Saturday, February 25, 2017

Waistcoats & Weaponry

Waistcoats & Weaponry
by Gail Carriger
Recommended Ages: 14+

In the third book of the "Finishing School" quartet, Sophronia Temminick is intrigued by an offer of patronage from a certain Lord Akeldama, an elegant rove vampire based in the heart of London society, pending her completion of a course in espionage at a floating seminary for young ladies in a paranormal steampunk version of Victorian England. But while she plans to make good use of Lord Akeldama's gift of a steel-bladed fan - as useful for keeping cool and stylish as for dirty fighting - she is still undecided about where her loyalties lie in the games of intrigue between Her Majesty, the vampires and werewolves who enjoy legal status in the realm, and the Picklemen, a party of anti-undead evil masterminds who specialize in diabolical gadgetry.

Meantime, Sophronia is equally undecided between two suitors who come from entirely different worlds: Lord Felix Mersey, a pampered young viscount who belongs to the most Pickleman-friendly clique at the boys' school for evil geniuses at which Mlle. Geraldine's Finishing Academy frequently stops; and Soap, the dark-skinned "sootie" who rules the airship's engine room. The one young man has political connections that might be useful in Sophronia's career as an intelligencer, but will most likely mean a loss of freedom to choose her own loyalties. The other belongs to the wrong race, the wrong social class, and the wrong income bracket - all adding up to a scandal from which her career might never recover.

Torn between these two impossible choices, Sophronia struggles to master her heart while also trying to figure out who are the good guys and the bad guys in a showdown between the Westminster vampire hive and the Picklemen, starting with an impromptu operatic performance by all the household mechanical servants during a ball at her parents' house in Wiltshire. Sophronia, Felix, Soap, and three of her girlfriends from school slip out of the ball during the ensuing chaos and stow away on board a train that, funnily enough, ends up being where all the action happens when hive drones, flywaymen (think "airship-borne pirates"), Picklemen, and werewolves collide with all the force of conflicting agendas and dangerous conspiracies.

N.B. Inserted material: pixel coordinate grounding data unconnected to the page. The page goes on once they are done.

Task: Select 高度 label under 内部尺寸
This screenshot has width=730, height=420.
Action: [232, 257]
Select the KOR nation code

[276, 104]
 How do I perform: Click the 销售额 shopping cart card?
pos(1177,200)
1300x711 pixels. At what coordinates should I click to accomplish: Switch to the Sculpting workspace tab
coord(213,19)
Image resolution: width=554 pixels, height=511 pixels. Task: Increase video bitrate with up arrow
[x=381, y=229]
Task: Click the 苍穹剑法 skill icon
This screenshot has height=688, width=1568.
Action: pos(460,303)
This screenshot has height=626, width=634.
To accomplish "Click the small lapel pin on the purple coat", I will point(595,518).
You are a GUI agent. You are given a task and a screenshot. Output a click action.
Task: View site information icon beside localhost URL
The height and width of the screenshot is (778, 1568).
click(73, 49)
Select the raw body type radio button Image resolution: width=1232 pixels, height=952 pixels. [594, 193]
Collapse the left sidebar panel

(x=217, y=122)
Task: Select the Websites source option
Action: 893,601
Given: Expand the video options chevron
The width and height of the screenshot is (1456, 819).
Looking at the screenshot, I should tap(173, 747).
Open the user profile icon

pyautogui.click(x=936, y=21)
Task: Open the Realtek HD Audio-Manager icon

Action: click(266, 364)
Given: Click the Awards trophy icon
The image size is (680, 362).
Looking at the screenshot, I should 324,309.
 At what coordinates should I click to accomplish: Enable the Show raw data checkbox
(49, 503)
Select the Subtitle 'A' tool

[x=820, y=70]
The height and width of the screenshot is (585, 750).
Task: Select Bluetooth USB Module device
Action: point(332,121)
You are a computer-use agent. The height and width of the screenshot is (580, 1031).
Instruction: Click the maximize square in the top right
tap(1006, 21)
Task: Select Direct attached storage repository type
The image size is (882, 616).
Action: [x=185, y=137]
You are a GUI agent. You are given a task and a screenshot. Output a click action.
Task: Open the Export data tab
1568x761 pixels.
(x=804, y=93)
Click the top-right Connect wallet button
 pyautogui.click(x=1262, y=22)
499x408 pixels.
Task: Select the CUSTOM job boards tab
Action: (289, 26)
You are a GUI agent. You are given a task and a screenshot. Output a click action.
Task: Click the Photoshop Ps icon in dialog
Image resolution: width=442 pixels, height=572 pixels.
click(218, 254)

This book is a good representative of a young-adult series that combines a laugh-aloud comedy of manners, exciting steampunk action, well-conceived paranormal fantasy, complex political intrigue, and romance kept on a simmer with the lid just held on. I can scarcely recall ever reading a page by Gail Carriger (a.k.a. Tofa Borregaard) that wan't funny, steamy, thrilling, or otherwise thoroughly enjoyable, often all at one time. She's a tremendously clever author, with a head for history, an eye for fashion, an ear for witty dialogue, and a pronounced naughty streak. I say this after having read all five of her "Parasol Protectorate" novels, the previous two in this prequel series (beginning with Etiquette & Espionage), and about a third of the concluding installment, Manners & Mutiny. After spending eight-and-a-third books in the Parasolverse, I have actually entertained regrets that I don't actually live in it. It seems like such fun!